UNA SENTENZA CHE DOVREBBE FARE SCUOLA ALL’AVVICINARSI DEL 23 MARZO QUANDO I FASCISTI SI RIPRESENTERANNO AL CIMITERO MONUMENTALE

“LA MANIFESTAZIONE FU DICHIARATAMENTE VOLTA A CELEBRARE NON I DEFUNTI MA LA NASCITA DEL MOVIMENTO FASCISTA, NON COMMEMORATIVA NEL SENSO MINIMALISTA MA RIEVOCATIVA DEL MOMENTO FONDATIVO E DEL SUO TRAGICO SVILUPPO CON PIENA ATTITUDINE AL PROSELITISMO”

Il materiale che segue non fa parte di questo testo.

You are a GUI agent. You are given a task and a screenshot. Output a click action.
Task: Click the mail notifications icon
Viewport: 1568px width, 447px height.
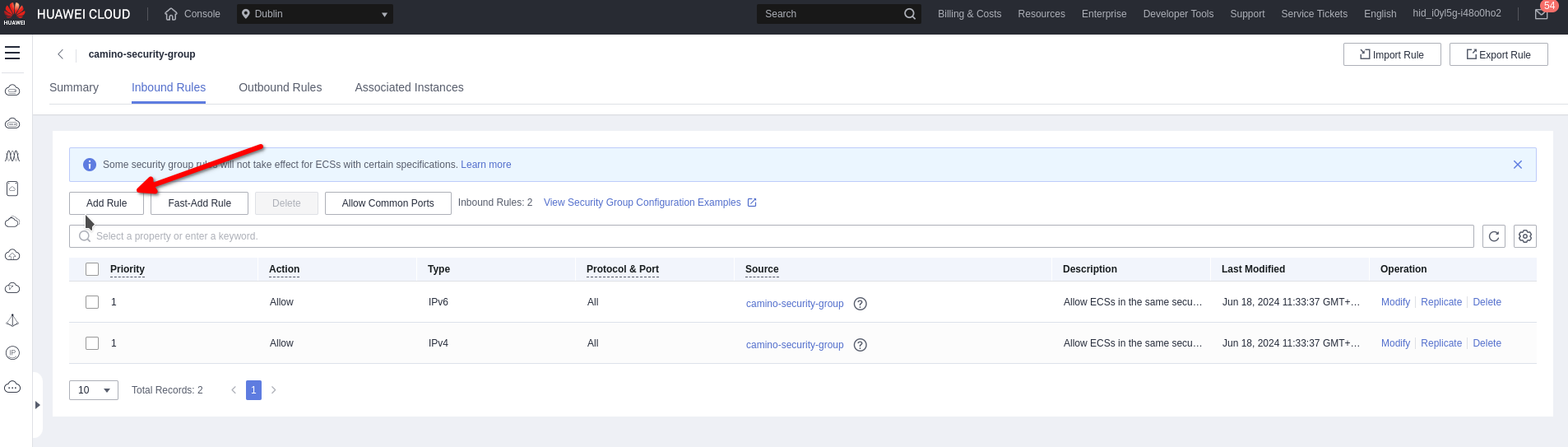pyautogui.click(x=1541, y=14)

Pubblichiamo una recentissima sentenza del Tribunale di Milano, Sezione Terza Penale, del 28 Novembre 2018, in cui si condanna un neofascista, nonostante la strenua difesa del Pm, per saluti romani al Cimitero Monumentale di Milano, il 23 marzo 2014, davanti al monumento agli squadristi fatto erigere da Mussolini nel 1925. Il neofascista aveva scelto il rito abbreviato, mentre altri noti dirigenti di Lealtà azione, tra cui Valerio Zinetti, Alessandro Liburdi, Riccardo Colato, Franceco Scisio e Cristian Limonta, attendono ancora il processo con rito ordinario.